## Exercise:
Count how many lines in the items below contain the string "width", matching case exactly. Give only the number.

━━━ Information supplied ━━━

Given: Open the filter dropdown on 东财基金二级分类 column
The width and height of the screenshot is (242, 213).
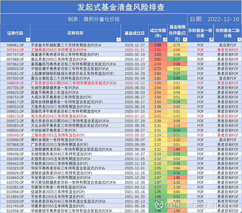Looking at the screenshot, I should click(239, 39).
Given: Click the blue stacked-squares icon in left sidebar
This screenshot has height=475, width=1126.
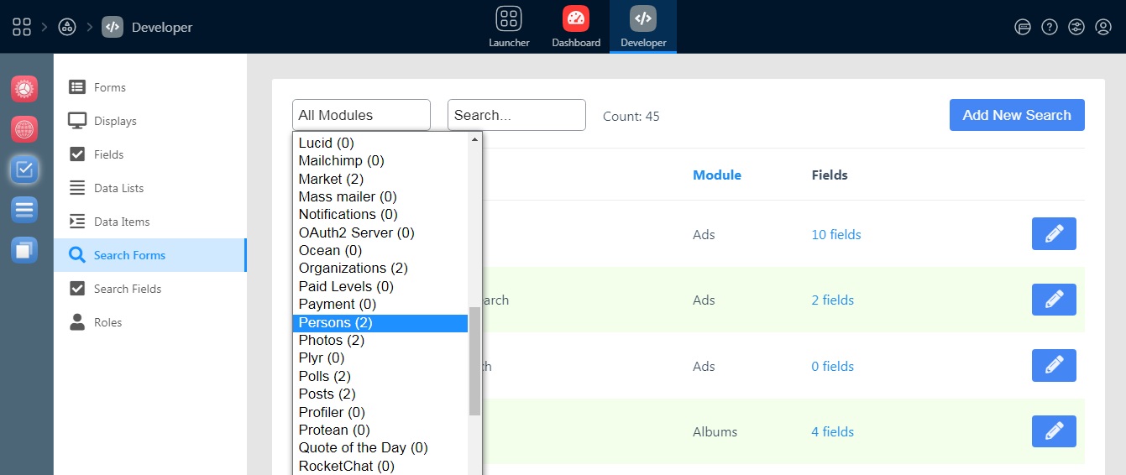Looking at the screenshot, I should pyautogui.click(x=24, y=250).
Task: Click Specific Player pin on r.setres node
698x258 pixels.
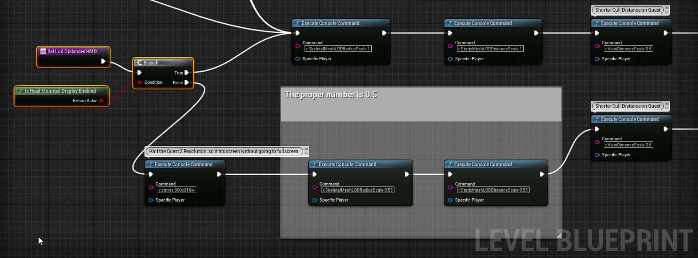Action: click(151, 200)
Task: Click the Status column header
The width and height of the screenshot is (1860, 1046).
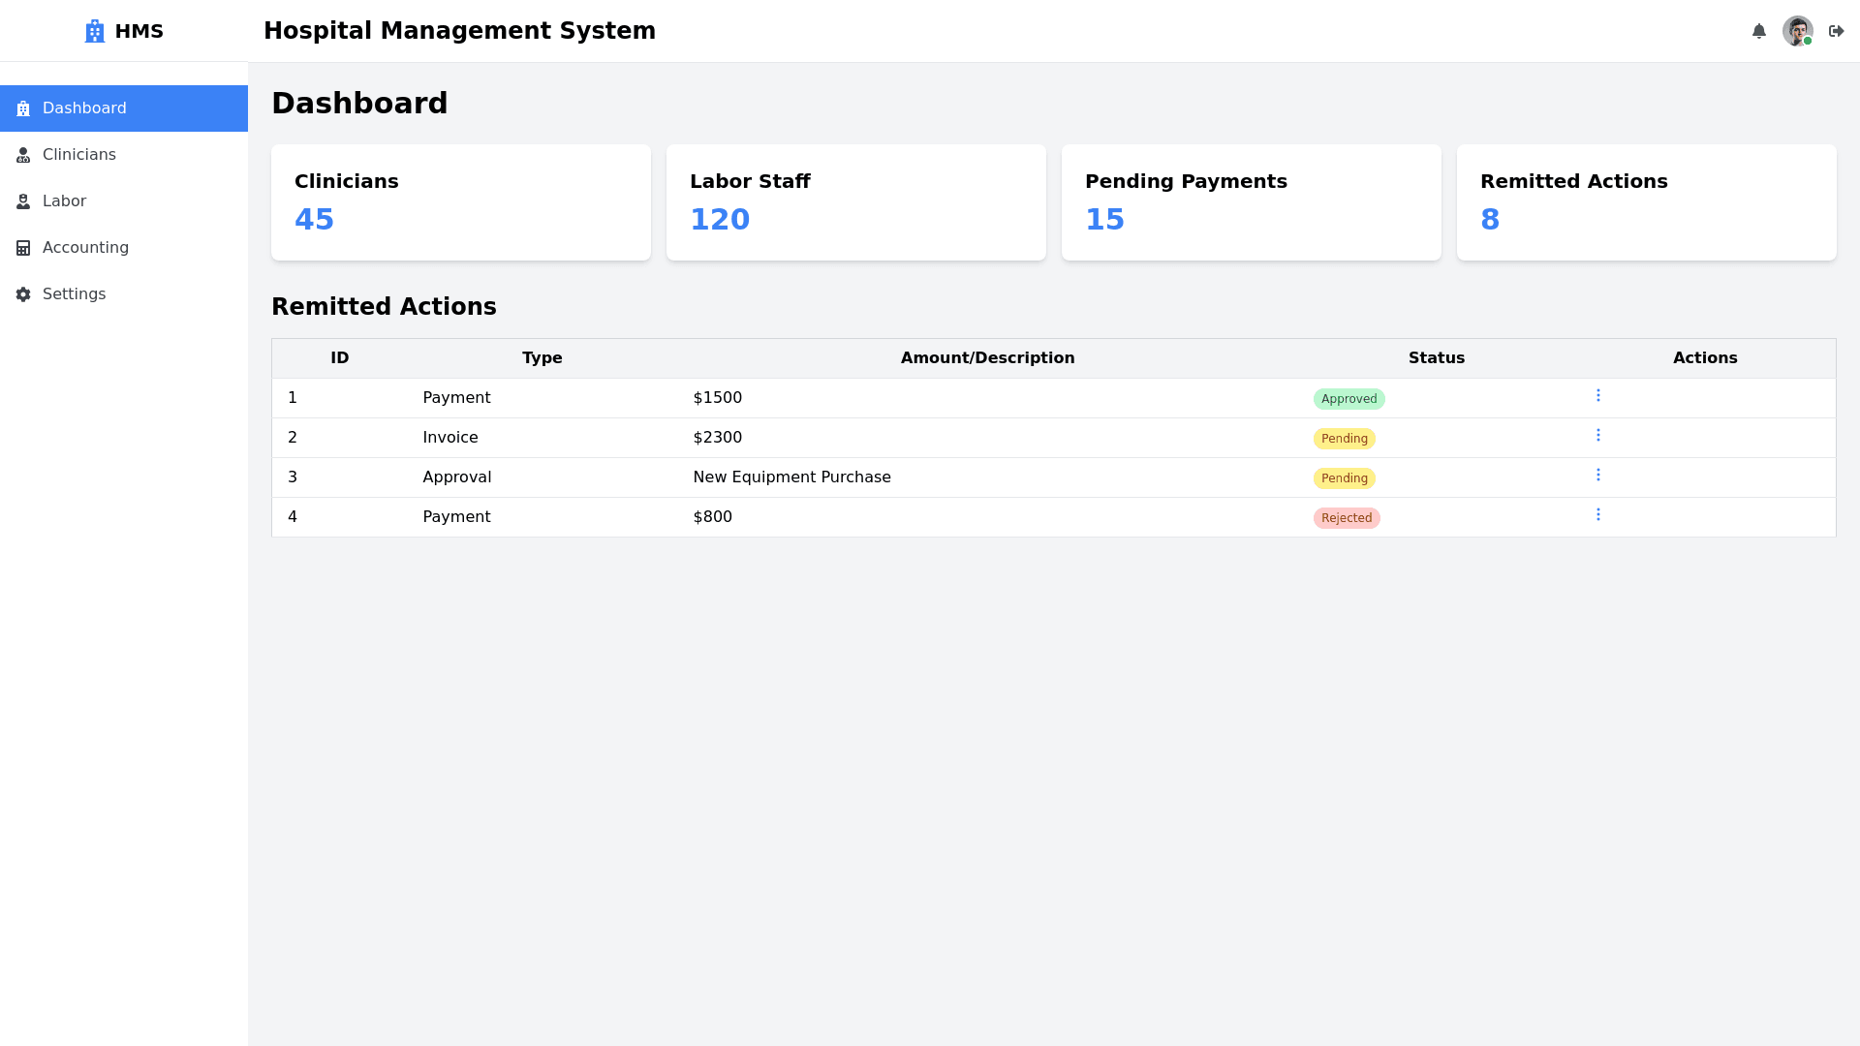Action: tap(1436, 358)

━━━

## Answer to the task:
3